** Opening Material supplied block **

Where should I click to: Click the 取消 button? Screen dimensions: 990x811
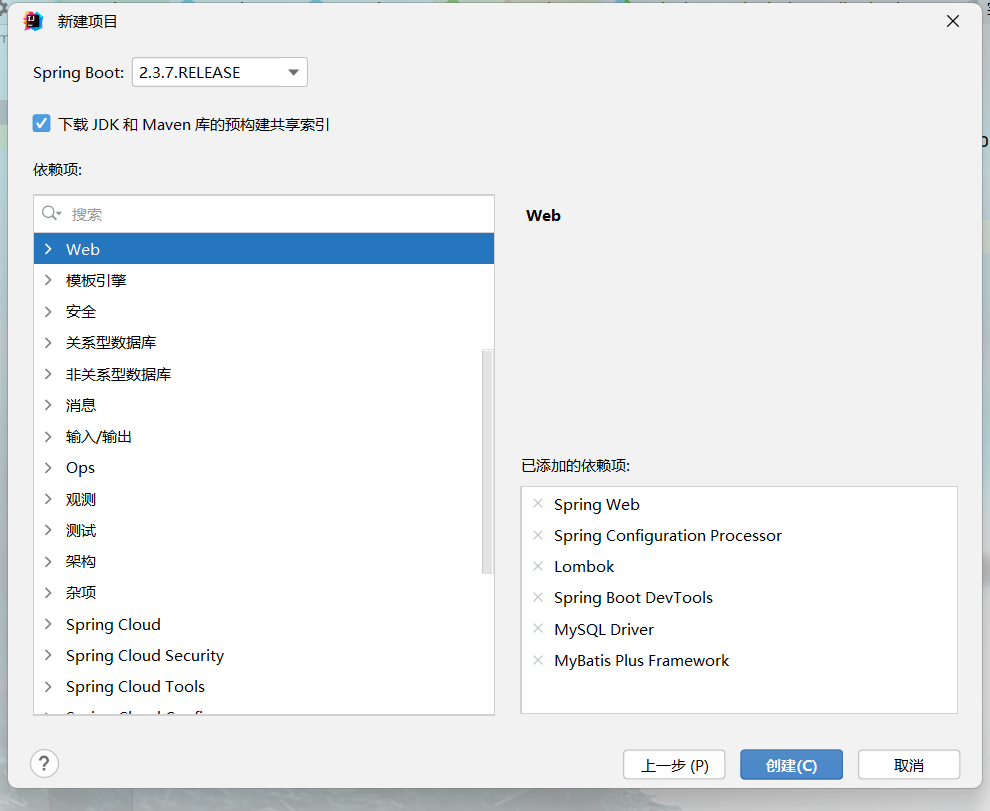pyautogui.click(x=909, y=764)
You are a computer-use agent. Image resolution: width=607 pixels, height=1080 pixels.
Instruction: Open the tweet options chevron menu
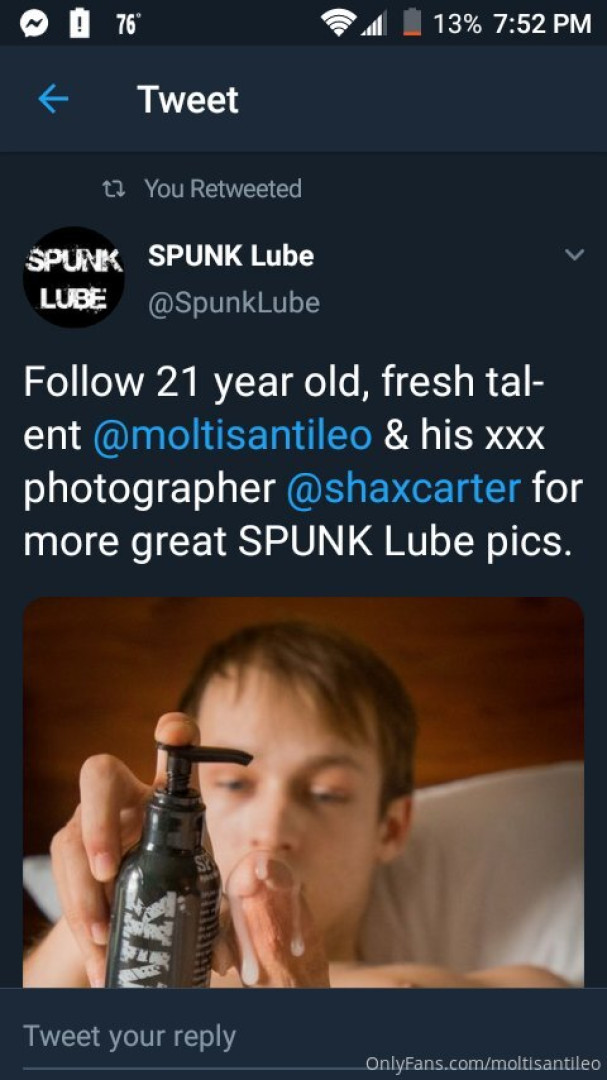point(574,255)
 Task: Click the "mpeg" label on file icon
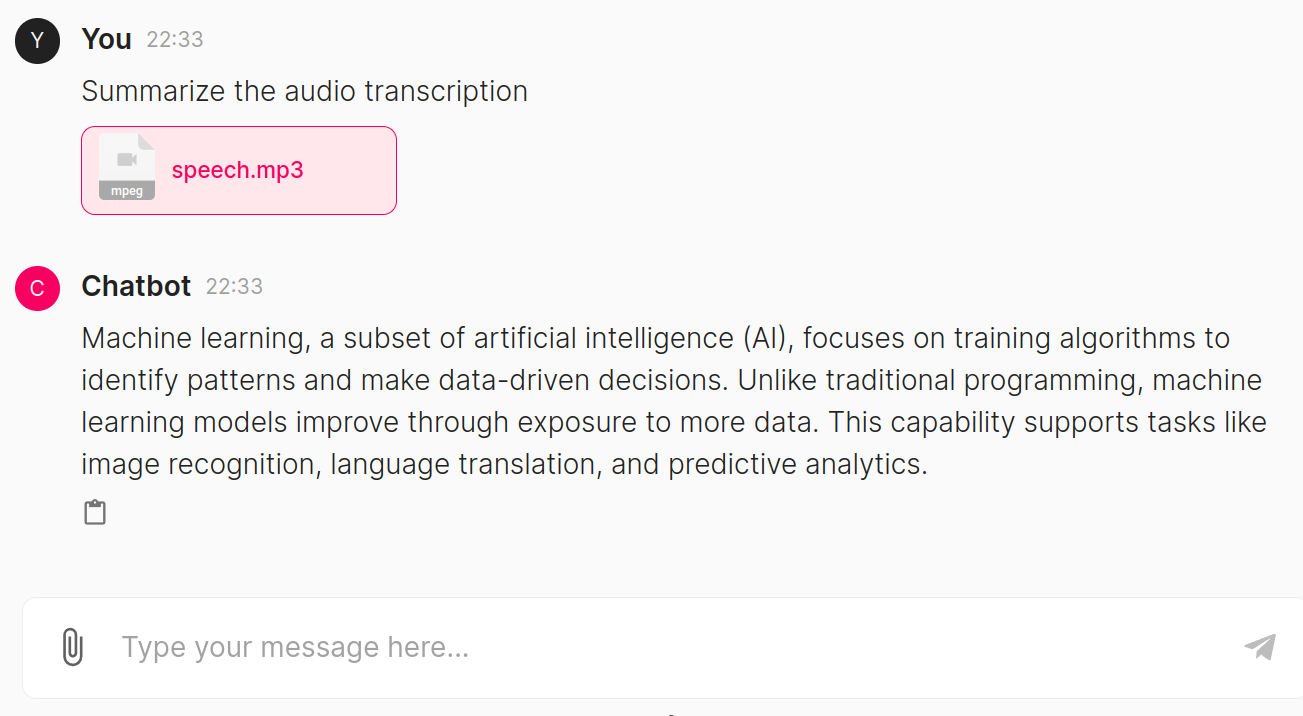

** Closing Material supplied block **

- [What is being asked] Each record above should be duplicated word for word, with no pictures included.

- [Solution]
Where should I click to: Click the 取消 button? Screen dimensions: 990x811
pyautogui.click(x=909, y=764)
You are a computer-use agent. Image resolution: width=607 pixels, height=1080 pixels.
Instruction: Open the tweet options chevron menu
point(574,255)
 Task: Click the "mpeg" label on file icon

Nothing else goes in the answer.